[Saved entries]
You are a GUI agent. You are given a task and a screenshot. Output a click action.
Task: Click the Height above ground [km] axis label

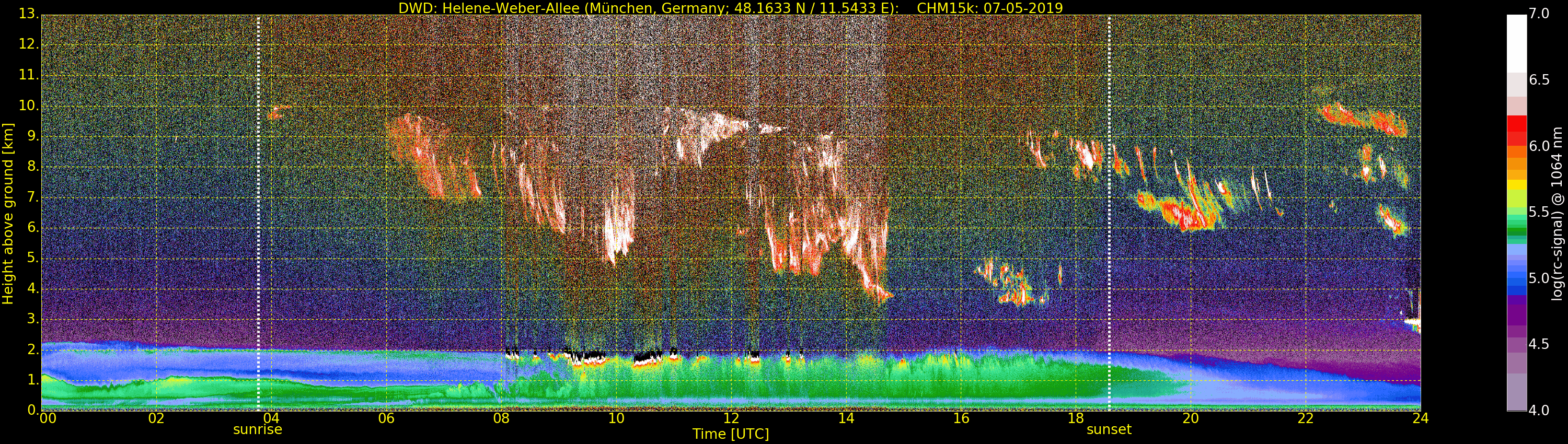pos(8,214)
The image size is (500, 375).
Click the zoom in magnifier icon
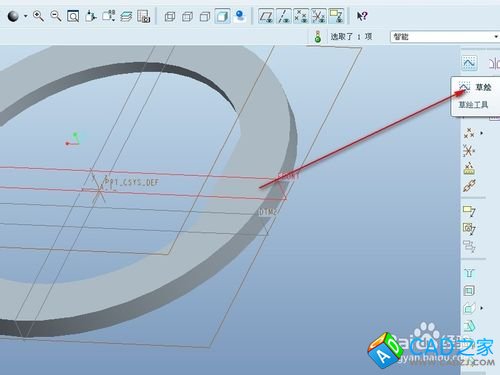pyautogui.click(x=38, y=16)
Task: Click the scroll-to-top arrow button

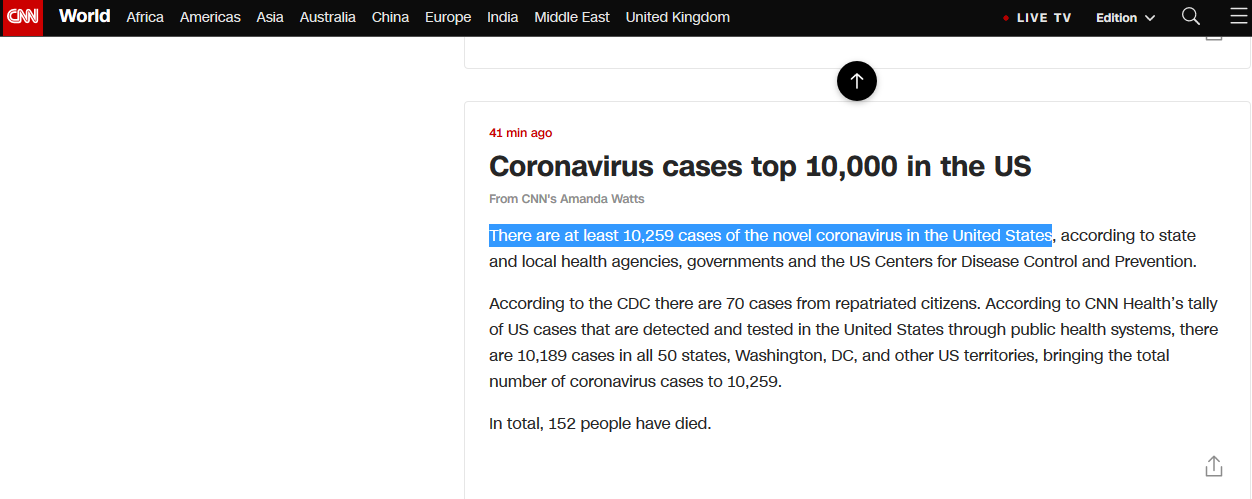Action: click(x=857, y=81)
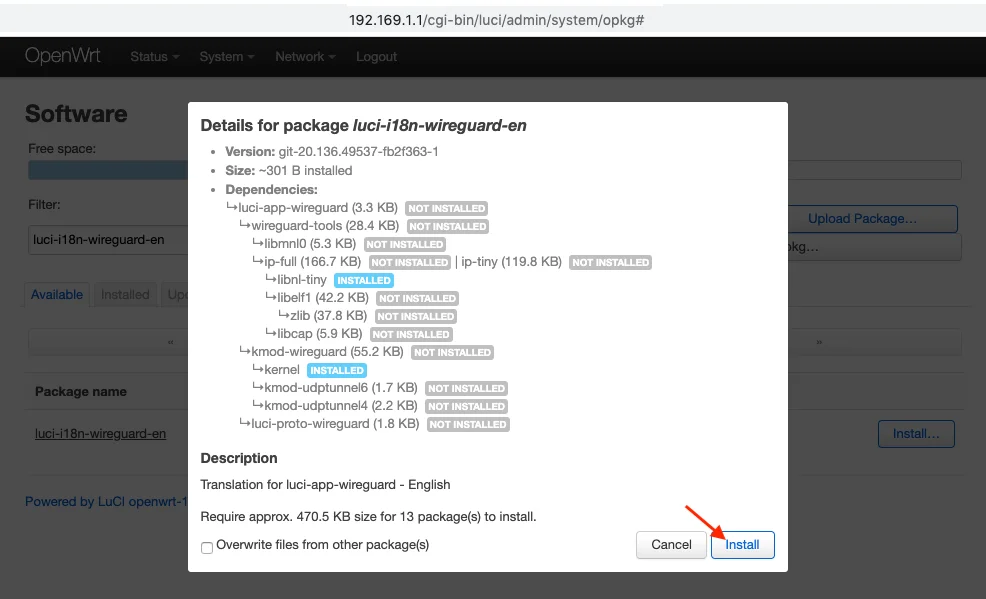Expand the System navigation menu
This screenshot has width=986, height=599.
[227, 57]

- _What the exercise asks_:
Your task is an exact transcription of all the data, minus the pictures.

- _Answer space_:
You are a GUI agent. You are given a task and a screenshot. Output a click action.
Task: Click the Height above ground [km] axis label

pos(8,214)
The image size is (500, 375).
Click the zoom in magnifier icon
pyautogui.click(x=38, y=16)
Task: Click the scroll-to-top arrow button

Action: click(x=857, y=81)
Expand the System navigation menu
This screenshot has width=986, height=599.
[227, 57]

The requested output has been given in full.